> **Reading text**
----

Raines found herself at loose ends after the WASP deactivation, despite having logged 6,400 flying hours in her career. She was unemployed with no health care or retirements benefits to sustain her, and her heart condition was deteriorating. She spent a year teaching at the Air Ministry of Brazil in São Paulo, where she used the Link Trainer, a type of flight simulator, for pilot instrument training.

In the United States, she was respected for her accomplishments and was invited as either a speaker or honored guest at conferences and public events. Nevertheless, she wanted to have an active part in aviation. When President Harry S. Truman signed the Women's Armed Services Integration Act of 1948, women were accepted as part of the US military, albeit limited to 2% of the forces. In 1949, Raines was commissioned in the Women's Air Force (WAFs) as a Second lieutenant with the reserves unit at Lackland Air Force Base in San Antonio, Texas. Through determination and nonstop efforts to be recognized, Raines was finally returned to active status in 1950 and stationed at Maxwell Air Force Base in Alabama.

Raines served in administrative capacities before being transferred to London, from where she was dispatched to several European locations. Health issues began to surface in 1956, and she was hospitalized in Wiesbaden and London. She died in London on September 4, and her remains were shipped back to Georgia for burial in Riverside Cemetery.

Raines was inducted into the inaugural class of the Georgia Aviation Hall of Fame in 1989 as "Georgia's First Lady in Flight", and into the Georgia Women of Achievement in 1995.

----

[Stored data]
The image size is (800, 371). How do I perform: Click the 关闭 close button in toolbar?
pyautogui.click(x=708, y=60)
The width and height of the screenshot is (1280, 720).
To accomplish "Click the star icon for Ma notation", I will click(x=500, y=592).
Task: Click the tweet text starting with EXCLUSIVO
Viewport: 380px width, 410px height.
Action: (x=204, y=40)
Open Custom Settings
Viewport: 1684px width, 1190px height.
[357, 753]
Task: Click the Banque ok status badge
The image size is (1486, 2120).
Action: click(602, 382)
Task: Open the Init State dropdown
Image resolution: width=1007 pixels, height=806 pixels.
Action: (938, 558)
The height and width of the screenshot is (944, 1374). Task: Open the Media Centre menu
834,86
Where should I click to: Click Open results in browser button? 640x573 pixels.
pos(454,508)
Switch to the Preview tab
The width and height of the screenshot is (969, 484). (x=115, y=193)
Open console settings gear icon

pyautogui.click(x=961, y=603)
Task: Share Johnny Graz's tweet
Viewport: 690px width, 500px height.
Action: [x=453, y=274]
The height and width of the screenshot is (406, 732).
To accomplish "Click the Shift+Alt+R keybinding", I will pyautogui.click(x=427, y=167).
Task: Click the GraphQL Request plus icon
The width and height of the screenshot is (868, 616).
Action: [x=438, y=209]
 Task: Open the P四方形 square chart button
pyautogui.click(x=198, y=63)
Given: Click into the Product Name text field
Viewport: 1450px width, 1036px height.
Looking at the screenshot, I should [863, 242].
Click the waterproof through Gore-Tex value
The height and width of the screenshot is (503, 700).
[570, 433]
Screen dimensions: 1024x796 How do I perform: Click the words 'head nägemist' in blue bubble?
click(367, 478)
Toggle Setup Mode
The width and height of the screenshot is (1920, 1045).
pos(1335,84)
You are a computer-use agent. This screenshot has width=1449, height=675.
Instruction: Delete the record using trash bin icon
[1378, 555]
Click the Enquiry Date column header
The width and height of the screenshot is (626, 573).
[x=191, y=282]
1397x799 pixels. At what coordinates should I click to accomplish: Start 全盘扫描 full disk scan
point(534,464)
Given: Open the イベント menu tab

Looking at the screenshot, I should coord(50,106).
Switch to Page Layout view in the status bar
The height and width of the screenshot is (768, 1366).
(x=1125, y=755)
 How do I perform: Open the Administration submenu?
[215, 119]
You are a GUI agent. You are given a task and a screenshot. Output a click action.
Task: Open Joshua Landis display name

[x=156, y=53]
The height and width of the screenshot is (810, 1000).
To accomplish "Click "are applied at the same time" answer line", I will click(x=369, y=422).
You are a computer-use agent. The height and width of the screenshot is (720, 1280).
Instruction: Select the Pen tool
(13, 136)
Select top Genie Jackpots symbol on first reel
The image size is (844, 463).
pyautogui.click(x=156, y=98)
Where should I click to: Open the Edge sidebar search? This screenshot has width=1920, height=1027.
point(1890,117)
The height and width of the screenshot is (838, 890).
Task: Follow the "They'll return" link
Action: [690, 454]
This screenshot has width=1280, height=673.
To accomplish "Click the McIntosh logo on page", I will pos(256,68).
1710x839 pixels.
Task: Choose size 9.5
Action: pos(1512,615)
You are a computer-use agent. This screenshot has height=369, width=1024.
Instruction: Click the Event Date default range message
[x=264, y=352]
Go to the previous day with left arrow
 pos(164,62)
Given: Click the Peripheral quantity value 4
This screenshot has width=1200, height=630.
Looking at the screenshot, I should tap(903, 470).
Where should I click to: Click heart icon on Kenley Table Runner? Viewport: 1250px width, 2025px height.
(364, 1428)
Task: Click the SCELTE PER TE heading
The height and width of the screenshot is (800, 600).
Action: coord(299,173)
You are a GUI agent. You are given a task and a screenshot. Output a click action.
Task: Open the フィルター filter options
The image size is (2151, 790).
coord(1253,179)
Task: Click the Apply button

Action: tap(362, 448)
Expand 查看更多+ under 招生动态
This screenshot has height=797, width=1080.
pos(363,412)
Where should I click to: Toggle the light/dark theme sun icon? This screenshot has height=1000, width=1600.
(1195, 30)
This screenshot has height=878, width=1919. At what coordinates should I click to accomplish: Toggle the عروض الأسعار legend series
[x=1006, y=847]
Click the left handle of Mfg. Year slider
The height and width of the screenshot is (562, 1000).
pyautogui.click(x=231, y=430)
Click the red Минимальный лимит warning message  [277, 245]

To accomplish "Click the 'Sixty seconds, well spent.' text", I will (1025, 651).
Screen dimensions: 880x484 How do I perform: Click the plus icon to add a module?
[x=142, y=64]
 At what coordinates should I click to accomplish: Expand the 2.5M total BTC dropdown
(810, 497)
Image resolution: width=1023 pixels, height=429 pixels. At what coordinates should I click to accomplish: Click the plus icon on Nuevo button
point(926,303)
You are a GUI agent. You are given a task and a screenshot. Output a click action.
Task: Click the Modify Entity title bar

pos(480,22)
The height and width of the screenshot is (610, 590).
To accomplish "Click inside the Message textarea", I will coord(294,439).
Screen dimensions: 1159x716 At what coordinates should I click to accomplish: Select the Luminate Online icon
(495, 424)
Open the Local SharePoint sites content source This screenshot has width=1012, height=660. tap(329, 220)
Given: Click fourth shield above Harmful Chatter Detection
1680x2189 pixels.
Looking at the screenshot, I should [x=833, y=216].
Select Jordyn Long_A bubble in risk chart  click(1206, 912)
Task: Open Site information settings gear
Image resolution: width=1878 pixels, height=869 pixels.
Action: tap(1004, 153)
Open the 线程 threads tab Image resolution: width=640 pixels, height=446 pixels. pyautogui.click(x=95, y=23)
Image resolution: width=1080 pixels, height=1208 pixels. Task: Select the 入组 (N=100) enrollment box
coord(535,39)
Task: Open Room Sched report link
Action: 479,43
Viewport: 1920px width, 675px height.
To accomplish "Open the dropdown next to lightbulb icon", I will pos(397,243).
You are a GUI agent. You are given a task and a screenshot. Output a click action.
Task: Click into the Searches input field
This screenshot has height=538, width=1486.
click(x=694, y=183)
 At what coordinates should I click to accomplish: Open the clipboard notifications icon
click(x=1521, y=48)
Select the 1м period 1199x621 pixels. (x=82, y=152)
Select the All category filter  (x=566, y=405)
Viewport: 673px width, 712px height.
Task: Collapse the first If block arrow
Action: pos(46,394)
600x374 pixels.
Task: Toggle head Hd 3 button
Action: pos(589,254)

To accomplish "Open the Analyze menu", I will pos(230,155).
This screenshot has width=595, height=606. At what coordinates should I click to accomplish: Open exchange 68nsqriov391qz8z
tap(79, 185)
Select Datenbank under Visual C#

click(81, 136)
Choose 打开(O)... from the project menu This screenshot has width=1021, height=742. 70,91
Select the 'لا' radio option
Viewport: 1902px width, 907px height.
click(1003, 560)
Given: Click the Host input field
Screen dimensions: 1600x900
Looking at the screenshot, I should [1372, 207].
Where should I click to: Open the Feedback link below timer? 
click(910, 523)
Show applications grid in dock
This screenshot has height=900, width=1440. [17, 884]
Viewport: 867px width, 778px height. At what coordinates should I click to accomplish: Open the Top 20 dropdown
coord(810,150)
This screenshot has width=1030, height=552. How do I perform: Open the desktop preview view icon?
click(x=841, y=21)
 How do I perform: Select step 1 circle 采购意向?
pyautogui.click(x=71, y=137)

----

> **What this task involves**
Translate this sentence from the passage about Raines into Spanish: "She spent a year teaching at the Air Ministry of Brazil in São Paulo, where she used the Link Trainer, a type of flight simulator, for pilot instrument training."

> **Problem solution**
Pasó un año enseñando en el Ministerio de Aeronáutica de Brasil en São Paulo, donde utilizó el Link Trainer, un tipo de simulador de vuelo, para la formación de pilotos en vuelo por instrumentos.